Two Victorian Tales

The Signalman by Charles Dickens and The Three Strangers by Thomas Hardy
Dramatised and performed by Raymond Sargent
Customs House, South Shields, and touring
(2005)

Raymond Sargent in Two Victorian Tales

A rather chilly January Sunday night in South Shields is not a time when you would expect to see a theatre about two-thirds full for a one-man show by an actor/adapter who is, as far as most of the audience is concerned, unknown. It speaks volumes for the trust its audience has in the Customs House that this is just what happened on 16th January.

And that trust was not betrayed. Raymond Sargent's adaptation of these two classic Victorian stories was very enjoyable and the audience was well-satisfied with the latest Customs House offering.

There are two ways for one man to tell a story on stage: there is the intensely physical approach exemplified by Guy Masterson's Animal Farm or there is the more restrained manner which Raymond Sargent chooses in this performance. Dressed in Victorian clothing, he greets the audience as they enter the theatre and introduces the evening by outlining to us the facilities offered by the theatre (not just the provision of alcoholic and non-alcoholic drinks but that new technological development, the water closet), before moving on to the main business of the evening.

There is some very simple scenery - chairs and a versatile shelving unit - and a few very small props, but otherwise everything is down to his voice and movement. At times he addresses the audience directly; at times he plays individual parts, addressing the space where he had stood as another character a moment or two ago; and at times allowing sound effects and music to set the atmosphere.
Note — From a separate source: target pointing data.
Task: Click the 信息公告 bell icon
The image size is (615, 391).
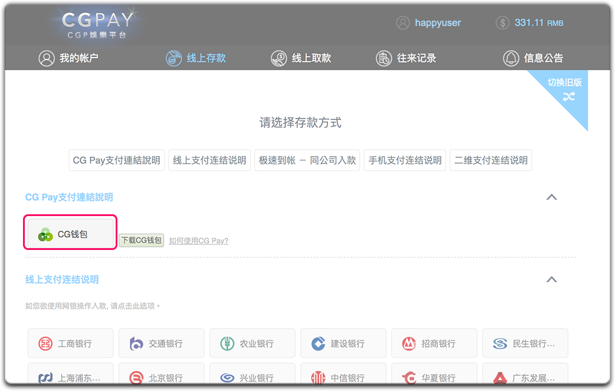Action: coord(511,59)
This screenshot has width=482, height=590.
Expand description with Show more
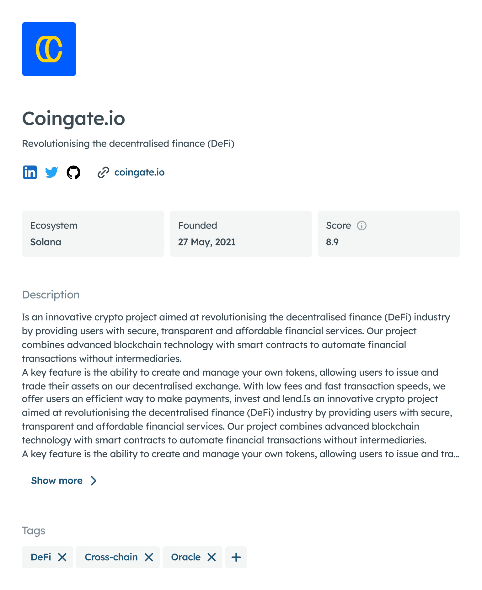(x=57, y=480)
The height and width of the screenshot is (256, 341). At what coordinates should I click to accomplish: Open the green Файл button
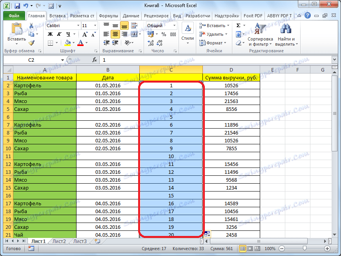(14, 16)
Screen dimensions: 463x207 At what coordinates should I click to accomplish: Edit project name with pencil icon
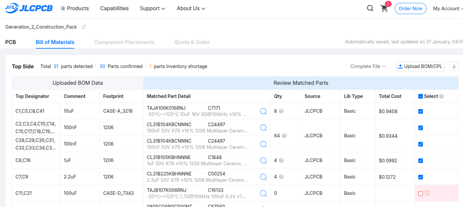(84, 27)
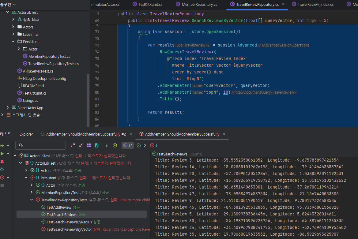Run all unit tests with double-arrow icon

(2, 146)
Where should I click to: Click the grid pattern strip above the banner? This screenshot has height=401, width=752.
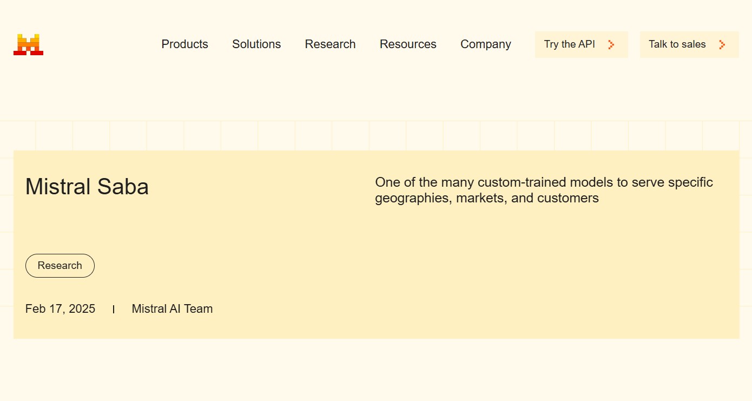click(x=379, y=136)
And there lies my one criticism of the evening: at times the sound was too loud, making the audience strain to hear his voice. Were it just a little louder, he would not have been heard. Fortunately these times were few.

As the narrator his carriage is upright and his voice controlled - a true Victorian - but as he moves from character to character he changes the accent and timbre of his voice to suit, particularly noticeable in the Hardy piece with its characteristic Wessex (Sargent's native Dorset), and small changes in carriage and stance are enough to make the differentiation clear. In short, he performs each character. What we see is not simple storytelling, but a play.

The pieces are well chosen. Both have an air of the supernatural - obviously so in the Dickens, more subtly in the Hardy, which has its roots in folk tradition - and together they make for an excellent evening's entertainment.